Again, if the birth of water is but an
outward profession, and the birth of the Spirit is an inward work distinct from
it, why should our Lord join together two things so utterly asunder in their
respective importance? The birth of the Spirit in producing a change of heart
is so unspeakably great, and the birth of water as a profession, or an
arbitrary sign or seal, or instructive type, is so exceedingly small a matter
in comparison, that no satisfactory explanation can possibly be given why our
Lord would thus link the two together. The most unscriptural, by far, of the
two interpretations which we have been considering, in this one, according to
which our Lord asserts the necessity of baptism per se, and of a conversion by
the Spirit per se, which two are both called births, and yet many, and
in the vast majority of cases do, occur at different times, and so are
different things; for by thus associating Baptism form its spiritual grace, men
actually make their Saviour exalt the mere outward rite to a level with that
spiritual reality which they call the new birth; for they make, on this
principle, Christ assign to both the appellation “birth,” by His saying,
“Except a man be born of water and of the Spirit.” It is not plain, then, that
if we disjoin “water” from the spirit Who works in and by it, and then, from
this mention of it in this place as a needful birth, proceed to insist upon its
necessity, we, by so doing, make a mere empty substitute for circumcision a
needful supplement to Christ’s work? We introduce a mere ceremonial observance
as the entrance into a spiritual religion. We bring a mere typical rite
into a system of realities.
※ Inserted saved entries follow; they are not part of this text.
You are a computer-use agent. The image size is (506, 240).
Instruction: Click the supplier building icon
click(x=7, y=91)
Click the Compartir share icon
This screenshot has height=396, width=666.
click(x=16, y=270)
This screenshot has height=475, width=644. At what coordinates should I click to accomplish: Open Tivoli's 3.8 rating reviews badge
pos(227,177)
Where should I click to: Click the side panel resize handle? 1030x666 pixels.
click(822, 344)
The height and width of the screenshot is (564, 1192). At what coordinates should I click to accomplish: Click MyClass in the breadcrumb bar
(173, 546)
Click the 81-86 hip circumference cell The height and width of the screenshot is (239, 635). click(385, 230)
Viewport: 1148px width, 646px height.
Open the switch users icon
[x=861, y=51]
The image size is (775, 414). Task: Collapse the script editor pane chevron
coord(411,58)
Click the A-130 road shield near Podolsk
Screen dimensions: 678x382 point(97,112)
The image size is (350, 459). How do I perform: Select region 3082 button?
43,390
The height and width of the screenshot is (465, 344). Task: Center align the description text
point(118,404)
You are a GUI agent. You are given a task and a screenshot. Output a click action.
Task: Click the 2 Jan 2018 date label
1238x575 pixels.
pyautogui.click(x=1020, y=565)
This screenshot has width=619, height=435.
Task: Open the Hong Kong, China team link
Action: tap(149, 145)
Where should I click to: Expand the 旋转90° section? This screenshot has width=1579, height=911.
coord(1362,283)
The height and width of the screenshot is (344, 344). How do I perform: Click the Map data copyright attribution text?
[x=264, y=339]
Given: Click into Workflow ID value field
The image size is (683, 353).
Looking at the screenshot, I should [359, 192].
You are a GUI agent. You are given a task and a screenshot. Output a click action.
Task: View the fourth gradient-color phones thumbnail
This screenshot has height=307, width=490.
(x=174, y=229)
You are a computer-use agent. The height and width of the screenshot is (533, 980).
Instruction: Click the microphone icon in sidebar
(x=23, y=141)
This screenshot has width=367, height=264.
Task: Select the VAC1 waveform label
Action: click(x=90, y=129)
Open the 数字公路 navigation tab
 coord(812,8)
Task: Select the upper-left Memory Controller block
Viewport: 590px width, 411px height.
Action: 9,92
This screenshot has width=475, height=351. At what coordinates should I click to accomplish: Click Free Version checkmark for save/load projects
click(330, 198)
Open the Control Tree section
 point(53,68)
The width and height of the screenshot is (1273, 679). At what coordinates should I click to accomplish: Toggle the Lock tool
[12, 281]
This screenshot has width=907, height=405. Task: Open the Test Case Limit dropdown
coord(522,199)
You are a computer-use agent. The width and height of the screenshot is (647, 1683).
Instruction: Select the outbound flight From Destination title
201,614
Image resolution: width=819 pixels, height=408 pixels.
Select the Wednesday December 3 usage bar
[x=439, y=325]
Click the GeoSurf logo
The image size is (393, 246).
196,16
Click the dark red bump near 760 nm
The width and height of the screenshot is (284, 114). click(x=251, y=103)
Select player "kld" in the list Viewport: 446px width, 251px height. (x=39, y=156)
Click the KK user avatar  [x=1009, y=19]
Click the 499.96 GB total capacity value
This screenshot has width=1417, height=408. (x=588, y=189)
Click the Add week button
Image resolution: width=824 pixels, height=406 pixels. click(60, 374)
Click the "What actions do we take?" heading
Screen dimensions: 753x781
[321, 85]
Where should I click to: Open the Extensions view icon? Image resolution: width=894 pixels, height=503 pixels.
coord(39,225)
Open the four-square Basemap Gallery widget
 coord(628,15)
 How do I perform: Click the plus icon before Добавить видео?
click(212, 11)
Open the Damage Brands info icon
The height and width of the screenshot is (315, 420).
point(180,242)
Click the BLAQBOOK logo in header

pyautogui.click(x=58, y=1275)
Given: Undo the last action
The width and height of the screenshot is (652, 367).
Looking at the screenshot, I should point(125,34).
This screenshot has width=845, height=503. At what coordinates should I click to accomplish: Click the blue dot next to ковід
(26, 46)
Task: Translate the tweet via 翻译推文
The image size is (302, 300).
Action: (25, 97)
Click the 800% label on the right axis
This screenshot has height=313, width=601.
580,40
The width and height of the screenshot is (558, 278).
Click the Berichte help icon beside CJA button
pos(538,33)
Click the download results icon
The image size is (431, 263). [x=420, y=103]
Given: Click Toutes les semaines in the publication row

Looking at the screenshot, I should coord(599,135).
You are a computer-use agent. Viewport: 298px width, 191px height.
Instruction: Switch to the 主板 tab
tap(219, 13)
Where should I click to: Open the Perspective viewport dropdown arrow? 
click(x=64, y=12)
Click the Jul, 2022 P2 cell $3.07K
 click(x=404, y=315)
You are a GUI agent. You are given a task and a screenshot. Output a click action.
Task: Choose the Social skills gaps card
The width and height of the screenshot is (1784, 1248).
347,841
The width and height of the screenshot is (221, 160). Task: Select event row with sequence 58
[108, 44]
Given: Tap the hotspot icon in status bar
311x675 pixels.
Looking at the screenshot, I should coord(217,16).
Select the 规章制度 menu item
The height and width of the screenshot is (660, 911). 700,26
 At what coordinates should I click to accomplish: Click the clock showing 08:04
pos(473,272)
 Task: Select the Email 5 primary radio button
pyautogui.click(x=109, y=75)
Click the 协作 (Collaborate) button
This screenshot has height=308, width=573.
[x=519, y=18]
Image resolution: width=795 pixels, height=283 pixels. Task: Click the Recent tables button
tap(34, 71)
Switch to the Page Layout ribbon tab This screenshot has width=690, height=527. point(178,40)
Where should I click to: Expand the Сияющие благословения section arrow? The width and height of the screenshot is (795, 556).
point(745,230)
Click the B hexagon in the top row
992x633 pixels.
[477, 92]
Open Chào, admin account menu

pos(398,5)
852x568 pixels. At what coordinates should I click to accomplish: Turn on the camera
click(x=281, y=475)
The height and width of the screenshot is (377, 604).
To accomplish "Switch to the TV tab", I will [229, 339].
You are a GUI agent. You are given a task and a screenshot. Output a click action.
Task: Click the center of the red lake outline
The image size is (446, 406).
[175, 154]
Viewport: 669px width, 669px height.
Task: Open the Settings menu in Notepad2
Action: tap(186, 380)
We fall into the deadly error of Galatians; for
when men have begun by conversion in the Spirit, we insist upon their being
perfected by a Baptism which, on such principles, only touches their flesh. (M.
F. Sadler, The Second Adam and the New Birth, or, The Doctrine of Baptism as
Contained in Holy Scripture [Oxford: Oxford University Press, 1860, repr.,
Monroe, Louis.: Athanasius Press, 2004], 35-36)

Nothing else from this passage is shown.